» **What you should do**
Every line of the following records that includes "Services" should be copied.

::::::::::

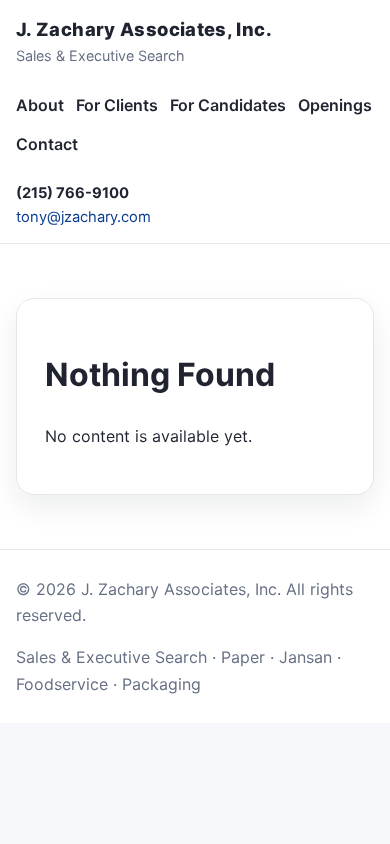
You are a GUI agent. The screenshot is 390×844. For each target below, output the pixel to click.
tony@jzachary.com (83, 217)
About (40, 105)
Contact (47, 144)
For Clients (117, 105)
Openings (335, 105)
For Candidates (228, 105)
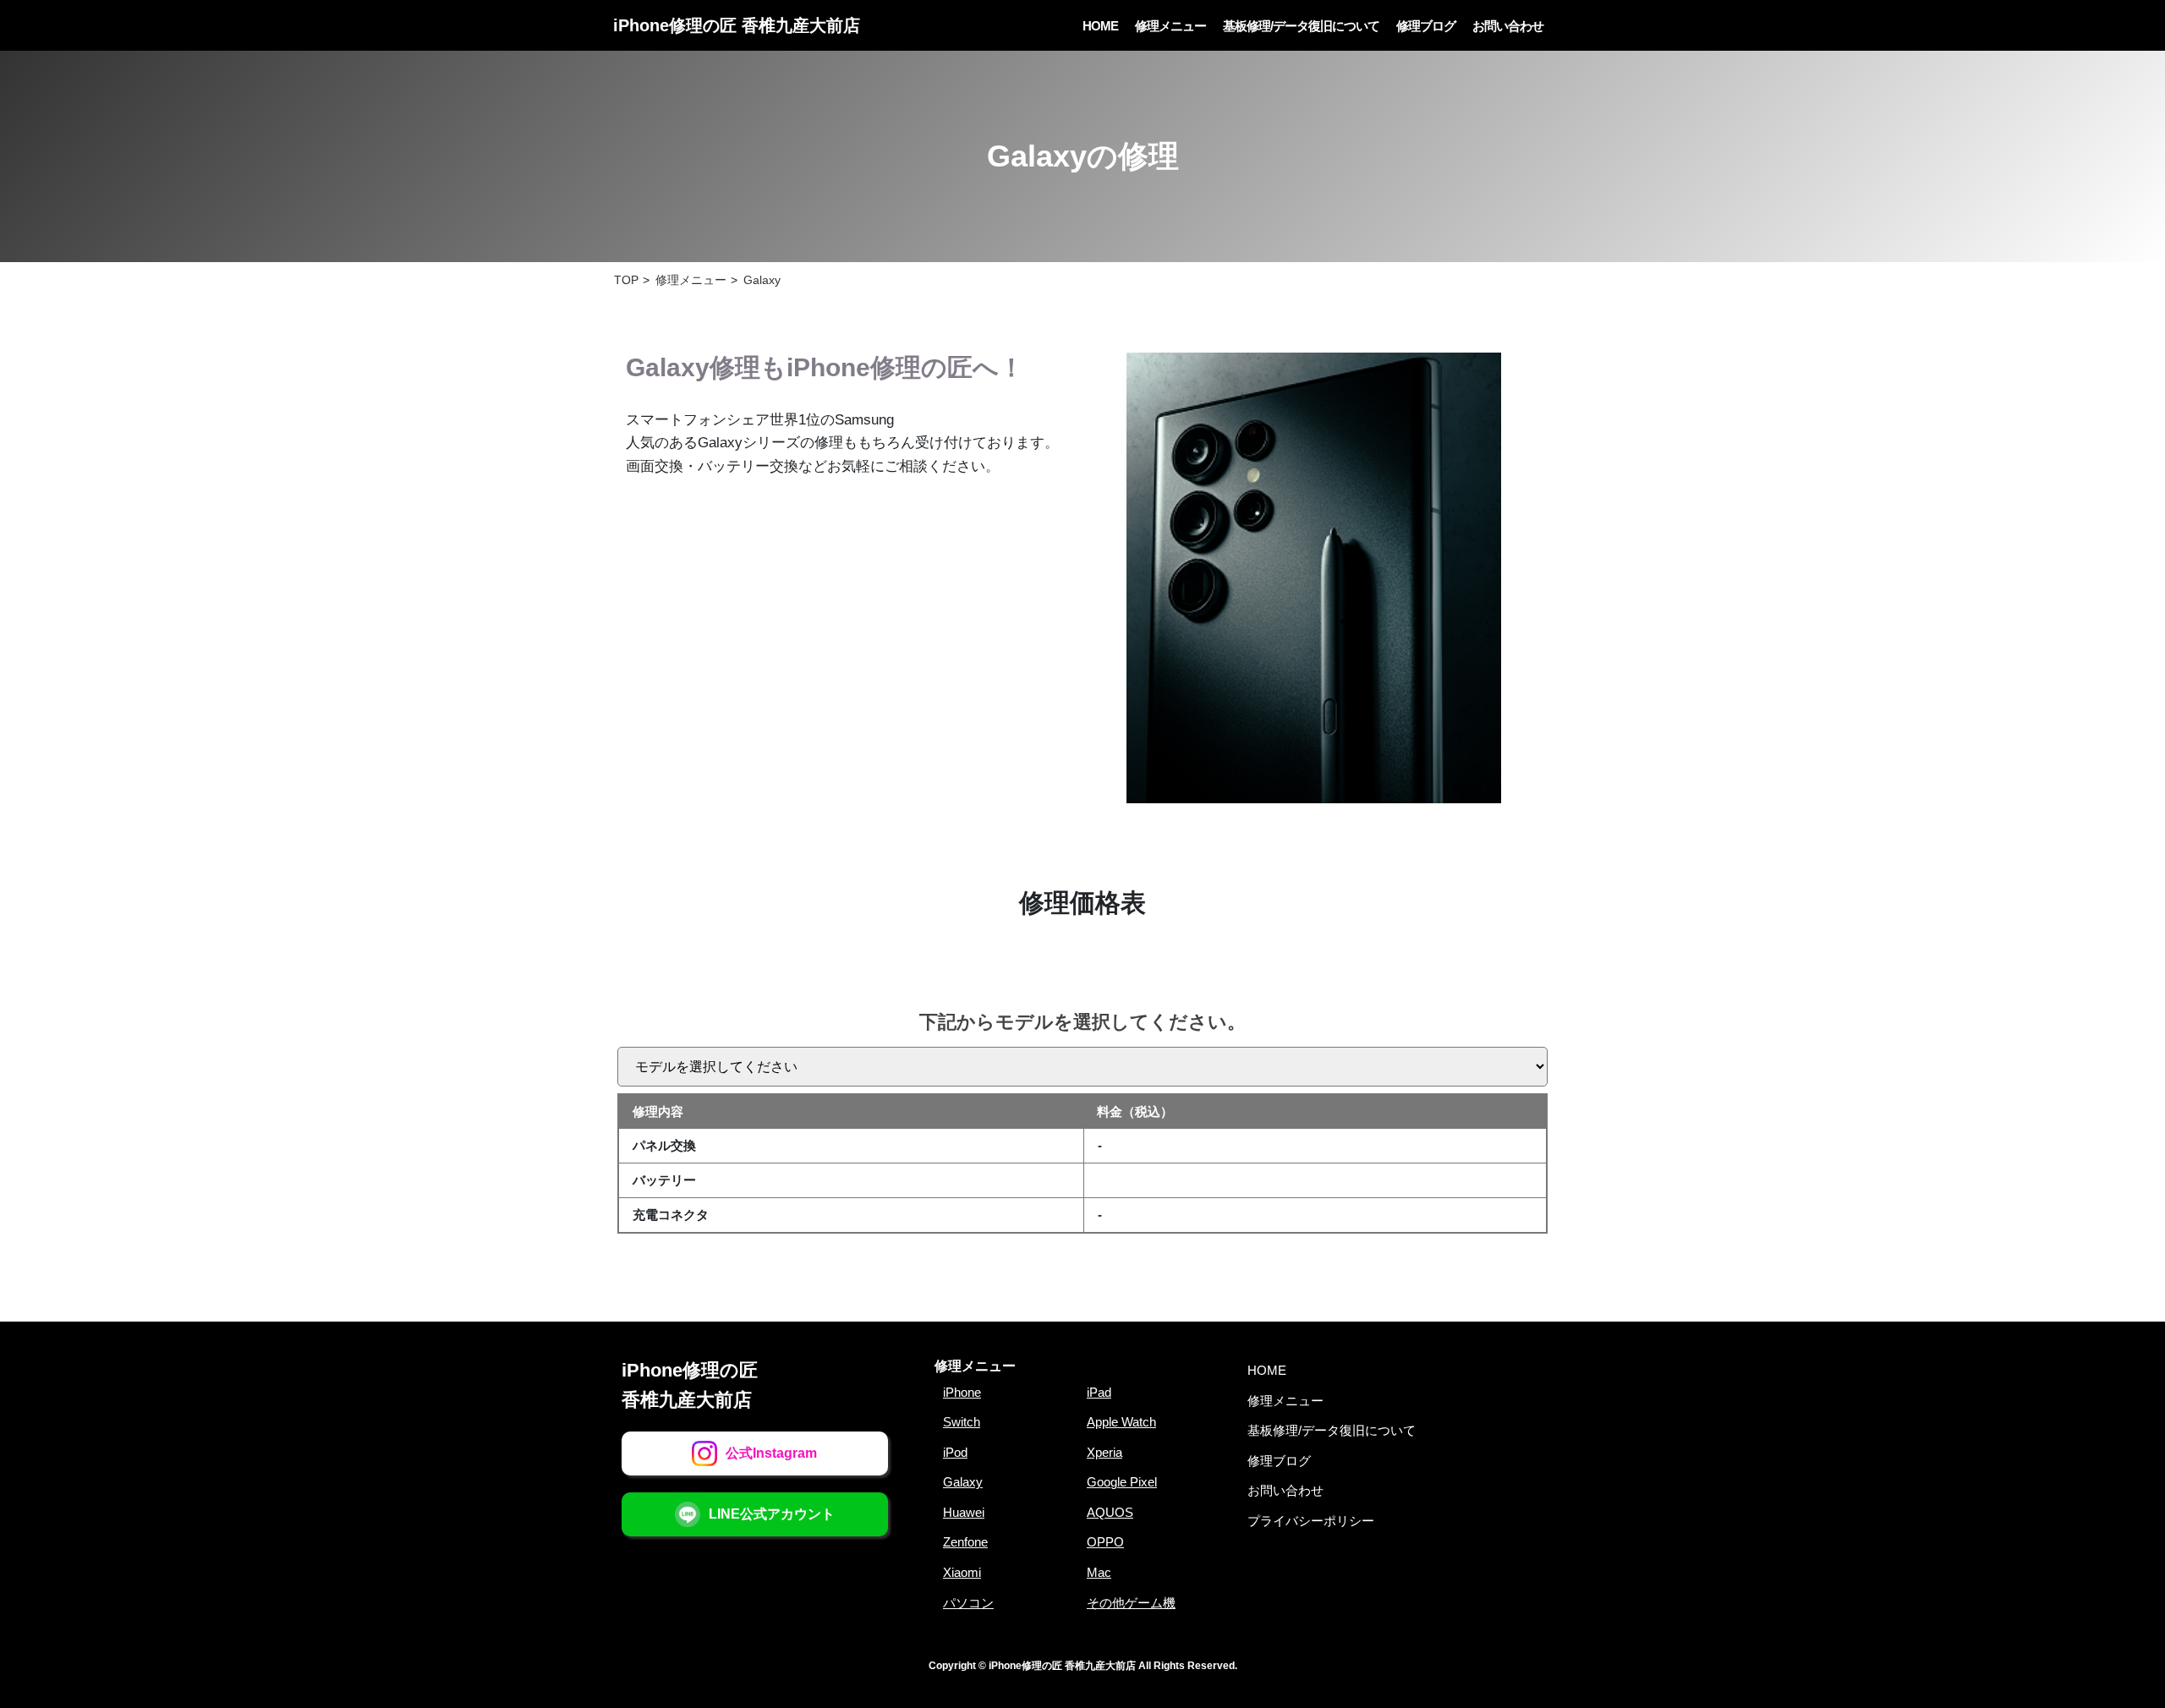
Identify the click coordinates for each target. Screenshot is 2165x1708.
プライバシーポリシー (1310, 1521)
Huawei (963, 1512)
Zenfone (965, 1542)
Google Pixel (1122, 1482)
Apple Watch (1121, 1422)
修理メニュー (1170, 26)
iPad (1099, 1392)
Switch (961, 1422)
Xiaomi (962, 1572)
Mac (1099, 1572)
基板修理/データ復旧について (1301, 26)
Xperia (1104, 1452)
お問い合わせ (1507, 26)
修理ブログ (1425, 26)
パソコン (968, 1603)
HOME (1100, 26)
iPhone (962, 1392)
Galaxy (963, 1482)
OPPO (1105, 1542)
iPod (955, 1452)
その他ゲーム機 (1131, 1603)
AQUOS (1110, 1512)
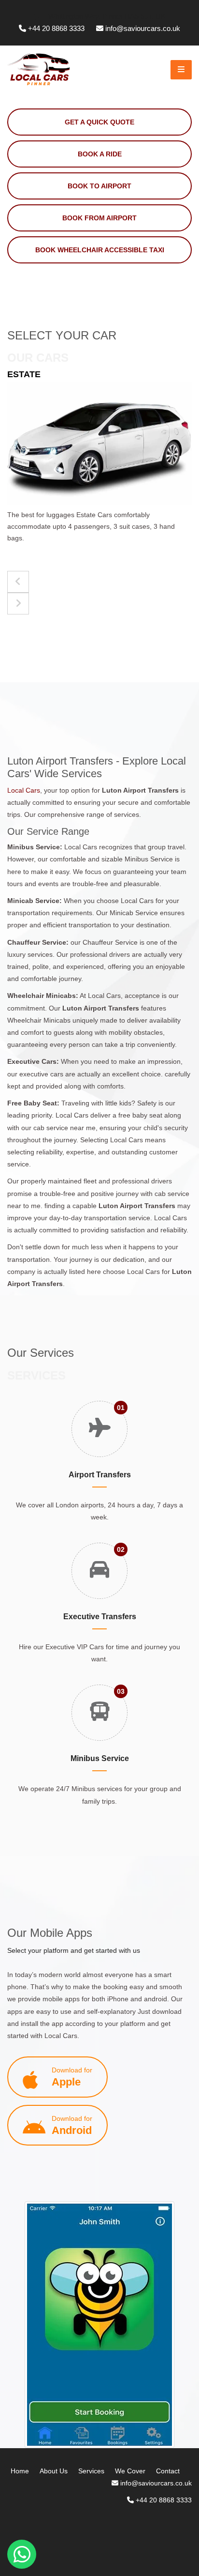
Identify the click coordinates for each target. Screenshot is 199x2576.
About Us (54, 2471)
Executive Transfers (99, 1616)
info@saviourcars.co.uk (142, 28)
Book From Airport (99, 218)
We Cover (130, 2471)
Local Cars (23, 790)
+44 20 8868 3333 (56, 28)
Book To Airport (99, 186)
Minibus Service (100, 1758)
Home (20, 2471)
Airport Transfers (100, 1475)
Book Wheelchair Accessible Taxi (99, 250)
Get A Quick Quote (99, 122)
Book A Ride (100, 154)
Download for (72, 2077)
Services (91, 2471)
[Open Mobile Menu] (181, 69)
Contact (168, 2471)
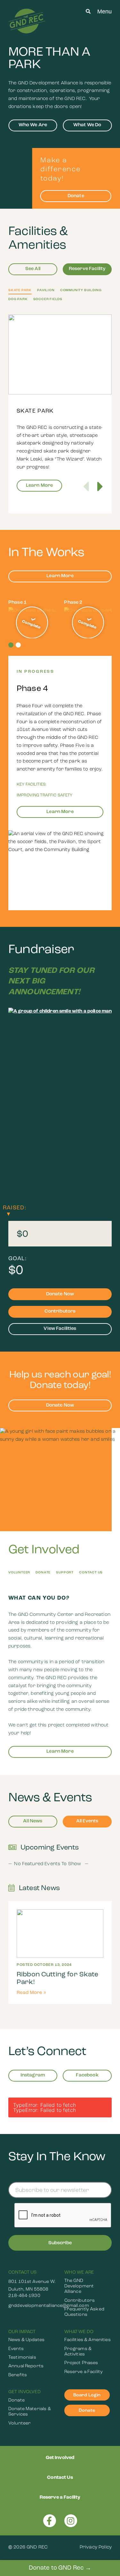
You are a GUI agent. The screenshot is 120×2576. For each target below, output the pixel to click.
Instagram (32, 2075)
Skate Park (20, 290)
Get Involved (24, 2392)
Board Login (87, 2395)
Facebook (87, 2075)
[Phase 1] (32, 622)
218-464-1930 (24, 2295)
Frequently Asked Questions (84, 2312)
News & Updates (26, 2340)
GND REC (37, 2547)
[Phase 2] (88, 622)
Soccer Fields (47, 299)
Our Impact (22, 2332)
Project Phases (81, 2363)
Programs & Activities (78, 2352)
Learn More (39, 485)
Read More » (31, 1992)
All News (32, 1821)
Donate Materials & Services (29, 2412)
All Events (87, 1821)
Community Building (81, 290)
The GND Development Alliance (79, 2286)
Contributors (60, 1311)
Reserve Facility (87, 269)
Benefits (17, 2375)
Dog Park (18, 299)
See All (32, 269)
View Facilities (60, 1328)
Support (65, 1572)
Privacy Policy (96, 2547)
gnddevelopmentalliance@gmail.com (32, 2305)
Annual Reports (26, 2366)
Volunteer (19, 1572)
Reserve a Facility (83, 2372)
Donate (76, 196)
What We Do (87, 125)
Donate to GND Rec (57, 2568)
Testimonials (22, 2357)
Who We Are (33, 125)
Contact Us (91, 1572)
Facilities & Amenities (87, 2340)
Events (16, 2349)
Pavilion (45, 290)
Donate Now (60, 1294)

::::::::::

» **Answer to the problem**
Services (91, 2471)
Donate Materials & Services (29, 2412)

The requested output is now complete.